**Aufgabenstellung**
1. Gib den Teil des Textauszugs wieder, der mit den Worten "Genau genommen befinden" beginnt und mit "Rosamunde Pilcher Film." endet, und tausche dabei "Hügel" gegen "Berge" aus.
2. Wie viele Fladnitzer treffen sich laut dem Textauszug für den Osterweckruf?

**Textauszug**
——————

Genau genommen befinden wir uns rund eine Stunde nördlich von Graz in “Fladnitz an der Teichalm”. Der Ort ist gerade weit genug von seiner Landeshauptstadt entfernt, um nicht als Speckgürtel der Grazer High-Society zu enden. Schön genug für die High-Society wär es hier allzumal, denn eingebettet in sattgrüne Hügel schaut es in Fladnitz ein bisschen so aus wie in einem Rosamunde Pilcher Film.

Wir haben Fladnitz besucht, weil hier alljährlich etwas ganz besonderes stattfindet: der Osterweckruf. Für diesen Weckruf treffen sich 40 Fladnitzer, um den anderen 1.760 Fladnitzern mitten in der Nacht die Auferstehung von Jesus näherzubringen. Und eines das sage ich dir: Nichts bringt dir eine Auferstehung näher, als wenn um vier Uhr in der Nacht eine Musikkapelle vor deinem Fenster spielt.

Vier Musikanten der Musikkapelle Pfunds durften investigativ bei diesem Spektakel mitwirken, und soviel sei bereits vorweggenommen: Unser Neujahrsspielen ist ein Lärcherlschaß dagegen.

——————

**Die Daten**
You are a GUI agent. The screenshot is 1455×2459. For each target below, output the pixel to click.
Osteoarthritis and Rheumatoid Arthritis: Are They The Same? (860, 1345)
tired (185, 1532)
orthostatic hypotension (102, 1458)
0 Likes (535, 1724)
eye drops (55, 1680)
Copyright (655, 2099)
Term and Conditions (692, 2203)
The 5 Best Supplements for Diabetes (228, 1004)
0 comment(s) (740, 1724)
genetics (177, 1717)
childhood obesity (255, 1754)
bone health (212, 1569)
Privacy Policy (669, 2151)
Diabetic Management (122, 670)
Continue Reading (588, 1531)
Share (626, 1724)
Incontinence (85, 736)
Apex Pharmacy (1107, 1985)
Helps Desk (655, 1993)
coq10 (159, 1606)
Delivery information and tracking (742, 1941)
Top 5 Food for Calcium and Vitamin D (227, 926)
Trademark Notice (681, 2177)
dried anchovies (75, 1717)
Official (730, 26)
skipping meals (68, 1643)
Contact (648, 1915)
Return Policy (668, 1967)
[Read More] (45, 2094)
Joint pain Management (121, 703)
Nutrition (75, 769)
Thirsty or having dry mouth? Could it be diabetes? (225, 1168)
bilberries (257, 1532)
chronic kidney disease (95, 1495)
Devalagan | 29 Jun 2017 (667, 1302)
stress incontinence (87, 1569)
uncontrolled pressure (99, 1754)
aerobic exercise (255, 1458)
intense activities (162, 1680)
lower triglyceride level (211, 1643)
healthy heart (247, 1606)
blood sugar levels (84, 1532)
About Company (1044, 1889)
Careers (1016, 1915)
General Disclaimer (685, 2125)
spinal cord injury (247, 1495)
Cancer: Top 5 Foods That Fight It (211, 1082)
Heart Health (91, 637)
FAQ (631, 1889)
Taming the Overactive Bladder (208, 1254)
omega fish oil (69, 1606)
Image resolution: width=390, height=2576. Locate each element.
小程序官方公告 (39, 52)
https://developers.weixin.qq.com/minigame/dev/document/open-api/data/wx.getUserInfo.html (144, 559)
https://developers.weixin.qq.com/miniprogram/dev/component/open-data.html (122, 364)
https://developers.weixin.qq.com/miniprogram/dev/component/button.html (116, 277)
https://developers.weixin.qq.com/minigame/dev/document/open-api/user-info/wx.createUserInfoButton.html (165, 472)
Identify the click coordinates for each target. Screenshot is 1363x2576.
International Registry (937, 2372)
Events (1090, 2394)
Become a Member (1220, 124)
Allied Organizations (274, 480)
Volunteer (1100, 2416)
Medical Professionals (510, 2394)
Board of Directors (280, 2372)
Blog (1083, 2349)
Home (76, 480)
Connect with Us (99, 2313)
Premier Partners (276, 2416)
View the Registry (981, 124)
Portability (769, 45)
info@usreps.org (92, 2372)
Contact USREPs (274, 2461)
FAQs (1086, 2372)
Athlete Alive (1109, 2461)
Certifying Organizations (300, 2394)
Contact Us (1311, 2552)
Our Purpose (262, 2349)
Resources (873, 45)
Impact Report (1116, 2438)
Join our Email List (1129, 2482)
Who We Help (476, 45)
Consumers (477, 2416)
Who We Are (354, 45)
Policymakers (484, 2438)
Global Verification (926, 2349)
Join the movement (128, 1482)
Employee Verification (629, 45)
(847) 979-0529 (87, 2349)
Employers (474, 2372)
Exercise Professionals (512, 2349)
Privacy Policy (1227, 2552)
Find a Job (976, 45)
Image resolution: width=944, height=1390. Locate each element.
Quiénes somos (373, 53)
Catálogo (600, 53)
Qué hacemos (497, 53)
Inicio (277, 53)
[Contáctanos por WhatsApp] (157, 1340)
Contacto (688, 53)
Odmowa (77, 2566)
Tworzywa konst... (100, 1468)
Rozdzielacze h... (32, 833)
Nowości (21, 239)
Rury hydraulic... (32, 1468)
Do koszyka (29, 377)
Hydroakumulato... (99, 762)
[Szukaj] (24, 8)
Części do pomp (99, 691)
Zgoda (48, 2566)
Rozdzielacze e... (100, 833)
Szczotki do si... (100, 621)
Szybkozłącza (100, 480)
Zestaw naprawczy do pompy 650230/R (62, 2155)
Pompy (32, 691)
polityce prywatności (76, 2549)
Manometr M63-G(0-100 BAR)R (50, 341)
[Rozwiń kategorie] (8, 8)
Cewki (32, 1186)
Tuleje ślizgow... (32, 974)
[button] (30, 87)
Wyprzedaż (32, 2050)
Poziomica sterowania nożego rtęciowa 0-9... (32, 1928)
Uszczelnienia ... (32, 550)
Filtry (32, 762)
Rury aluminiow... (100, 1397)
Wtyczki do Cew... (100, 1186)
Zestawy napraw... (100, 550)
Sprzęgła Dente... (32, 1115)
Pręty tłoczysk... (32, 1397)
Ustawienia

——————

**Lösungen**
1.
Genau genommen befinden wir uns rund eine Stunde nördlich von Graz in “Fladnitz an der Teichalm”. Der Ort ist gerade weit genug von seiner Landeshauptstadt entfernt, um nicht als Speckgürtel der Grazer High-Society zu enden. Schön genug für die High-Society wär es hier allzumal, denn eingebettet in sattgrüne Berge schaut es in Fladnitz ein bisschen so aus wie in einem Rosamunde Pilcher Film.

2. 40 Fladnitzer.